Heaths and Heathers

Calluna Vulgaris with Geranium, Spruce & Grass in A Garden For All by Kathy Diemer https://agardenforall.com

Calluna Vulgaris with Geranium, Spruce & Grass (photo credit: Kathy Diemer)

While visiting a local nursery a few years ago, I spotted a group of heathers sitting all alone on a bench.  Their interesting texture and compact form instantly intrigued me, so I decided to give them another try.  You see, I had tried to grow heathers decades ago, with no success.  They were there one year and gone the next.  And with so many other options to experiment with, I gave up heather without a fight.  Here was my chance to be redeemed in the world of heathers and heaths; so far, so good-we’re on year three.

Heaths & Heathers Combined-Digging Dog Nursery-A Garden For All by Kathy Diemer https://agardenforall.com

Heaths & Heathers Combined (Photo credit: Digging Dog Nursery)
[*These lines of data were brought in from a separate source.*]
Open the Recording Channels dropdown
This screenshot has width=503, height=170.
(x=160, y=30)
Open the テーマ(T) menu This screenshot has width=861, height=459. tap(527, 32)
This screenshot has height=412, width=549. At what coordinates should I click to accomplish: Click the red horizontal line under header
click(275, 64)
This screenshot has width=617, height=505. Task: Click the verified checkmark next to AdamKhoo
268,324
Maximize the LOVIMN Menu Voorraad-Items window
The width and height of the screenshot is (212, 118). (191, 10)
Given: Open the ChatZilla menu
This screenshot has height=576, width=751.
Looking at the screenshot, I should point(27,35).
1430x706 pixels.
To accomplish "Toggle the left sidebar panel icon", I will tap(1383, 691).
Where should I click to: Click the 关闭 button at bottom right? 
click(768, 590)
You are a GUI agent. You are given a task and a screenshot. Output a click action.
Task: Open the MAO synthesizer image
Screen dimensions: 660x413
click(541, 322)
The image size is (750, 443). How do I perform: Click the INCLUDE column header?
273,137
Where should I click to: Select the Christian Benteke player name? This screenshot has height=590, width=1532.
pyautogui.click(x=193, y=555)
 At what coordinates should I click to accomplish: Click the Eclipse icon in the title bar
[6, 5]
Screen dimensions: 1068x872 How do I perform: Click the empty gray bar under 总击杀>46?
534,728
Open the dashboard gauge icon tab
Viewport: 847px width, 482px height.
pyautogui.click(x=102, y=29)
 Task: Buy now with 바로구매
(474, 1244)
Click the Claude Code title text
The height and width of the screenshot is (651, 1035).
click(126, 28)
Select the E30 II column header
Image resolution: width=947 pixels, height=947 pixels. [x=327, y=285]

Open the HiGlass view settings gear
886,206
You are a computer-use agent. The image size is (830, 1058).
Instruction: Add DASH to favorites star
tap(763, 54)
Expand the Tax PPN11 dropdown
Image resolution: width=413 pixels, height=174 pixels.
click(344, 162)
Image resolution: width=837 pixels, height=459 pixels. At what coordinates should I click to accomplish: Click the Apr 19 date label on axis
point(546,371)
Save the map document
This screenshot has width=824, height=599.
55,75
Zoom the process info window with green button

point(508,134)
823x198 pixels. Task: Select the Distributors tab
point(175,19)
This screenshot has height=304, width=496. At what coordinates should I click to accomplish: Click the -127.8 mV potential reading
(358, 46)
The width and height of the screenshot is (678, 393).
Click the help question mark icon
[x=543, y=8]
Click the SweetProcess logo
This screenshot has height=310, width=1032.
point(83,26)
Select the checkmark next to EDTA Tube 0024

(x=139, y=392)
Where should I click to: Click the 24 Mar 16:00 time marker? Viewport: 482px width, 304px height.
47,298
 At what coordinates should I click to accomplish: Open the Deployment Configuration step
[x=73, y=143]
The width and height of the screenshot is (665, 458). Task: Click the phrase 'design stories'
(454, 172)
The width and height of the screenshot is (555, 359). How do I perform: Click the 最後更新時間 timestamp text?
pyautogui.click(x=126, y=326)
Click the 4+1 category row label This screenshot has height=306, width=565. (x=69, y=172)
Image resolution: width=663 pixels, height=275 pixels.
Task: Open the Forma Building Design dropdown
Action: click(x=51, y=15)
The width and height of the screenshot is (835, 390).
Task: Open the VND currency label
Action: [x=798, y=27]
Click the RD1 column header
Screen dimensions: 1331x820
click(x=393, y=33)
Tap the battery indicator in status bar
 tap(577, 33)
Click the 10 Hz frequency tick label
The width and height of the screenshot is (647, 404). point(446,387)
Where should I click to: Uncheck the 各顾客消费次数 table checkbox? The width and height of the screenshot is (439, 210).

First, what’s the difference between heaths and heathers?  Actually, they are very similar.  Calluna vulgaris, commonly known as heather, has tiny compressed feather-type leaves that range in colors from green, to grey or bronze.  Typically, heather’s tiny bell flowers appear in summer with shades of white to deep pink.  Foliage may deepen color after a frost.  Most heathers are zone 4 safe.  Heaths, also called Erica cv. or Daboecia cantabrica, have needle-type leaves from chartreuse to dark green or gold and delicate cup shaped flowers of cream to purple that display from spring to fall depending on the cultivar.  While most Erica heaths are zone 5, Irish heaths like a warmer zone 7.  All are low growing around 1′ high by 2′ wide, usually evergreen, prefer acidic soils (like rhodies and other evergreens), require moist-but well drained-soils, like a little protection from harsh winds, and thrive with good sun exposure.

Heather's Winter Color in A Garden For All by Kathy Diemer https://agardenforall.com

Heather’s Winter Color (photo credit: Kathy Diemer)

If you select a cultivar with showy foliage (such as Calluna vulgaris ‘Firefly’, with copper foliage in summer that evolves to burgundy in winter, or Erica x darleyensis ‘Furzey, with gold and brick red accents) you’ll have interest through the dreariest periods of winter, with minimal maintenance.  A spring shearing annually will promote a thick, healthy form; prune in spring for colder climates and after blooming in warmer zones. When trimming, use care to stay a few inches up from the brown interior branches. If you prune down too low, you may compromise the plant.

Heather's Summer Foliage in A Garden For All by Kathy Diemer https://agardenforall.com

Heather’s Summer Foliage (photo credit: Kathy Diemer)

It is often recommended to plant a series of heaths and heathers together to create a carpet effect, but I choose to mix with perennials like geranium so that I have a dramatic splash of color and a different leaf form to mingle with the delicate foliage.  Low growing evergreens are also complementary combinations, and their green color provides a fabulous contrast with the varied colors of the heath and heather.  So play around a bit, a little heather (or heath) will go a long way to boosting your garden palette this year.